Amsterdam has 14 tram lines traversing the city, all numbered for easy identification. But though there are tram numbered 1 through 5, the number “8” is unlikely to ever be used against due to its involvement with the Holocaust.
The line was first established in 1905 and ran between Central Station and Weesperzijde, traversing many Jewish neighborhoods in the process. It actually became known among locals as the “Jodentram.” In 1942, the Nazi regime banned Jews from traveling via public transport, which cut the line’s ridership in half. On top of a staff shortage, there was no reason to keep the 8 line running so it was eliminated.
Only a week later the Nazis began deporting Jews en masse, transporting them along the former line 8 as well as numbers 7, 9, 16, and 24. This, combined with the discontinuation of the route, left a permanent mark on the name of tram line 8. In the 1990s Gemeente Vervoerbedrijf (GVB) tried to reuse the number for a tourist tram, but after a strong public outcry, switched it to number 20.
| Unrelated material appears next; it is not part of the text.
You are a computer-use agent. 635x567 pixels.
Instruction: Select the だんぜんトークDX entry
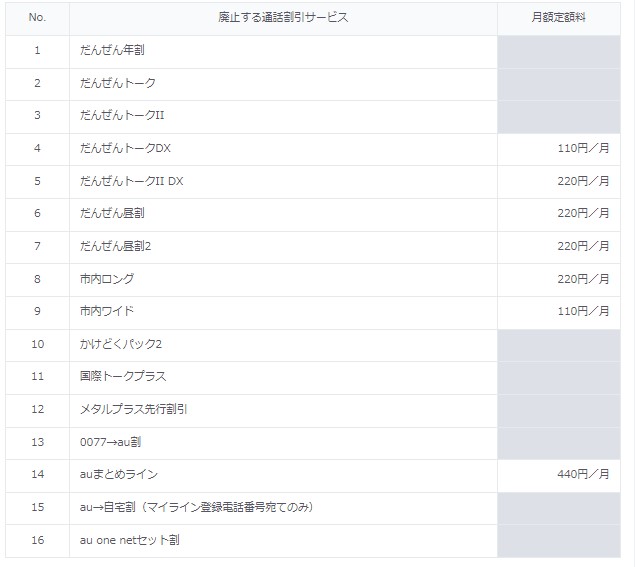(125, 148)
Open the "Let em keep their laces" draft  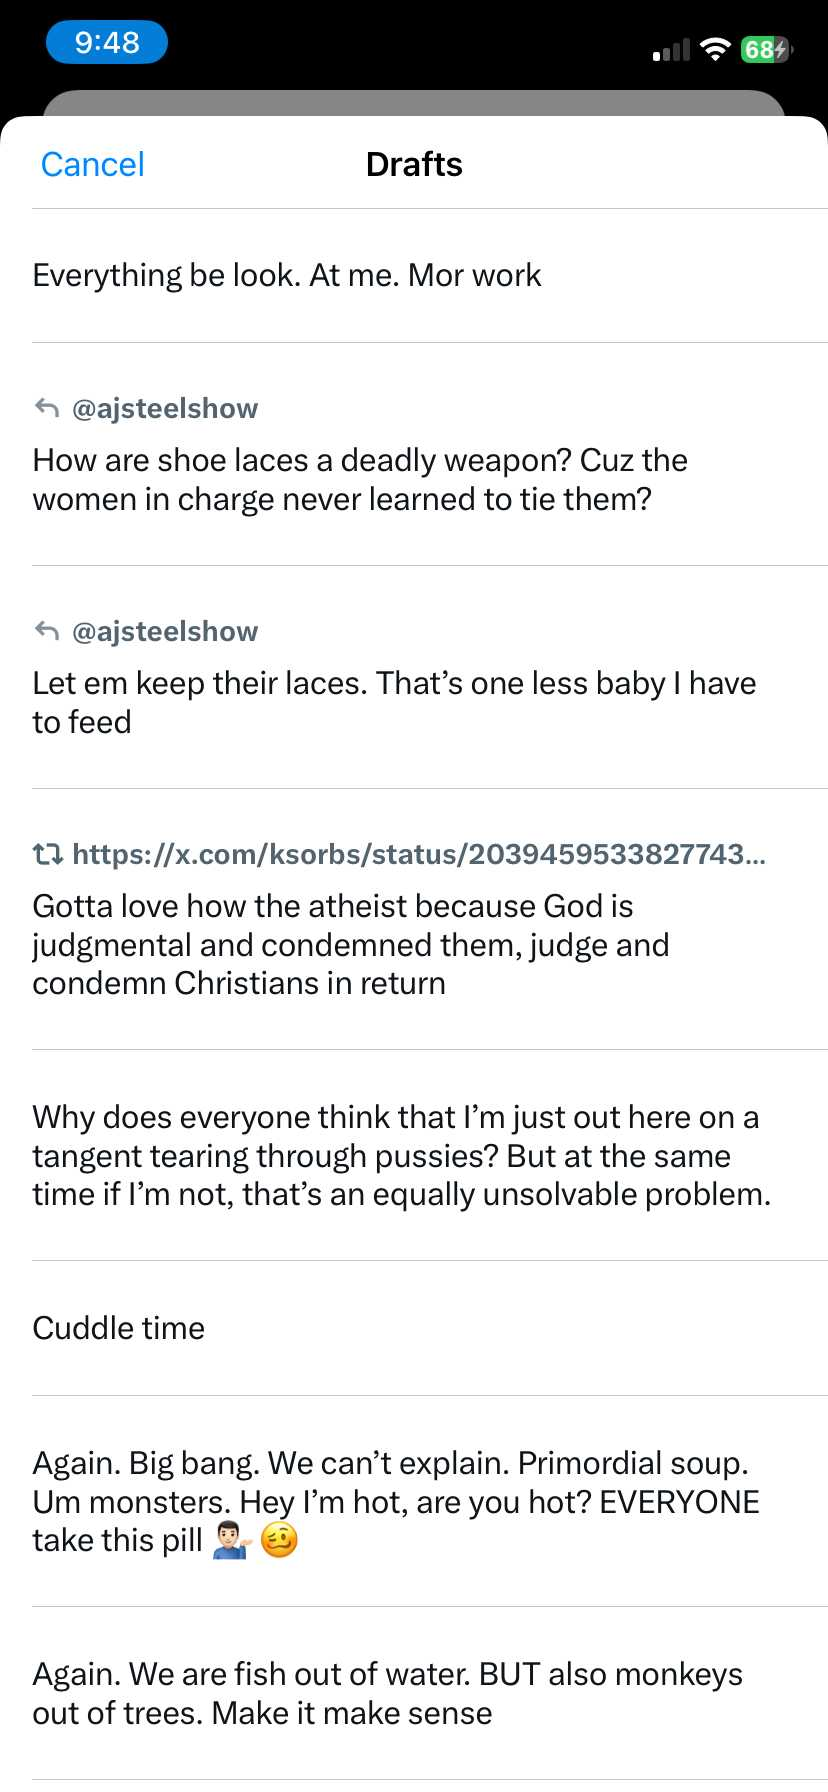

Today the former route has been reactivated, but under the number 4 instead. An old sign located inside the Amsterdam Museum mentions the deportations, leading to it becoming a symbol of how the Jewish people were persecuted and killed in the Holocaust.
Know Before You Go
To view the sign you must go to the World War II section of the Amsterdam Museum. The museum is a short walk west of Rokin, where the tram used to run up toward Central Station.